Тут в кухню кто — то постучал с чёрного хода.

— О, слышишь? — издевательски сказала Лизетта. — Стучатся. Наверно, твоя слониха.

Она встала и распахнула дверь.

— Смотри — ка, Адель, — проговорила Лизетта с мерзкой ухмылкой. — Смотри, кто к нам пожаловал. Это же слониха! За тобой пришла! Домой сейчас тебя отведёт.

Никакой слонихи на пороге, разумеется, не было. Там стоял городской нищий с чёрной собакой.

— Нечего нам тебе подать, — грубо сказала Лизетта. — Мы сироты. Это сиротский приют. — И она топнула ногой.

— Здесь сиротский приют, голод зол, холод лют, — подхватил нищий, — но слониха пришла за тобой. Прочь по снегу уводит с собой. Ах, Адель, погляди, поспеши, не проспи…

Адель посмотрела в глаза нищему и поняла, что он очень хочет есть.

— Жди чудесную весть, расчудесную, — тянул нищий. — Расчудесная весть станет песнею… Все изменится враз, и слониха твоя про…

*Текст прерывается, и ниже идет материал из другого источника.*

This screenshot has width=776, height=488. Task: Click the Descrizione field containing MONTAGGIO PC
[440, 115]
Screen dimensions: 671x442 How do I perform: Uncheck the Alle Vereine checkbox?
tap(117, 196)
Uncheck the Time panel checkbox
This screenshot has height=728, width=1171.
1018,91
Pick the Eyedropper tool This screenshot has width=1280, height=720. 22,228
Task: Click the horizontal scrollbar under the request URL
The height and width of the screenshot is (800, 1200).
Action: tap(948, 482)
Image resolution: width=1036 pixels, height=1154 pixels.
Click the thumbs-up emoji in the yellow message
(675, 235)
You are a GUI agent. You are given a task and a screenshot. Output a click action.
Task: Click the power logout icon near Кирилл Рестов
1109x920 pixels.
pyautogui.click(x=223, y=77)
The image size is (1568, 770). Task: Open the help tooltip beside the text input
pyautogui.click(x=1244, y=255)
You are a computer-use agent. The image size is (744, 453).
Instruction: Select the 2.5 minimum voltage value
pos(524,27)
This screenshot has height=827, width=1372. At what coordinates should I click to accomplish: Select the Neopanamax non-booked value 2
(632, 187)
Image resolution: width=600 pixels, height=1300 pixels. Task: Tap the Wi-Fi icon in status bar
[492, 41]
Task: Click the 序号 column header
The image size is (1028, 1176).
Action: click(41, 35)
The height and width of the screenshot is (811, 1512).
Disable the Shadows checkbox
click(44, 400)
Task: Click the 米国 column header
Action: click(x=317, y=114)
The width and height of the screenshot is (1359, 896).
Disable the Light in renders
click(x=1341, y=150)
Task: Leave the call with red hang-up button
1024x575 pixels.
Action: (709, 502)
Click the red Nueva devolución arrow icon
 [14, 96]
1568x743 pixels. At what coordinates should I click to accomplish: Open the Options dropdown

— Хватит выть! — оборвала его Лизетта и, захлопнув дверь, уселась возле Адели. — Ну теперь — то ты понимаешь, кто тут на самом деле ходит и в двери стучится? Слепые собаки. И нищие со своими бессмысленными песенками. Неужели ты думаешь, что нас хоть кто — нибудь заберёт домой? Они сами бездомные.

— Он голодный, — вымолвила Адель, и по её щеке покатилась слеза, потом еще одна… еще…

— Ну и что? — Лизетта пожала плечами. — Все голодные. Ты знаешь хоть кого — то, кто не хочет есть?

— Не знаю, — честно ответила Адель, потому что она и сама всегда хотела есть.

— Вот именно. Мы тут все голодные. И что из этого?

Адель не знала, как ответить. Единственные слова, которые пришли ей на ум, были слонихины. Их было не очень много, но они были оттуда, из её сна, и Адель снова принялась повторять их про себя: «За девочкой пришла я, вы Аделью её зовёте, туда уведу, где место ей; за девочкой пришла я, вы Аделью её зовёте, туда уведу, где место ей…»

— Перестань шевелить губами, — строго сказала Лизетта. — Пойми ты уже, никто за нами не придёт.

Глава 11

В первую субботу месяца весь город Балтиз устремился поглядеть на слониху. Очередь тянулась по улицам и переулкам от дворца графини Квинтет вниз под гору и терялась вдали. Кого тут только не было: молодые люди с нафабренными усами и напомаженными волосами; чистенькие морщинистые старушки в пышных, взятых взаймы нарядах; свечных дел мастера, от которых пахло пчелиным воском; прачки с красными, стёртыми пальцами и надеждой в глазах; младенцы, ещё не отнятые от материнской груди, и старики, грузно опиравшиеся на суковатые палки.

Шляпницы стояли с гордо поднятыми головами, водрузив на них свои последние творения. Фонарщики с красными от постоянного недосыпа глазами стояли возле дворников, державших метлы наперевес, точно мечи перед боем. Священники и гадалки стояли бок о бок и украдкой бросали друг на друга негодующие взгляды.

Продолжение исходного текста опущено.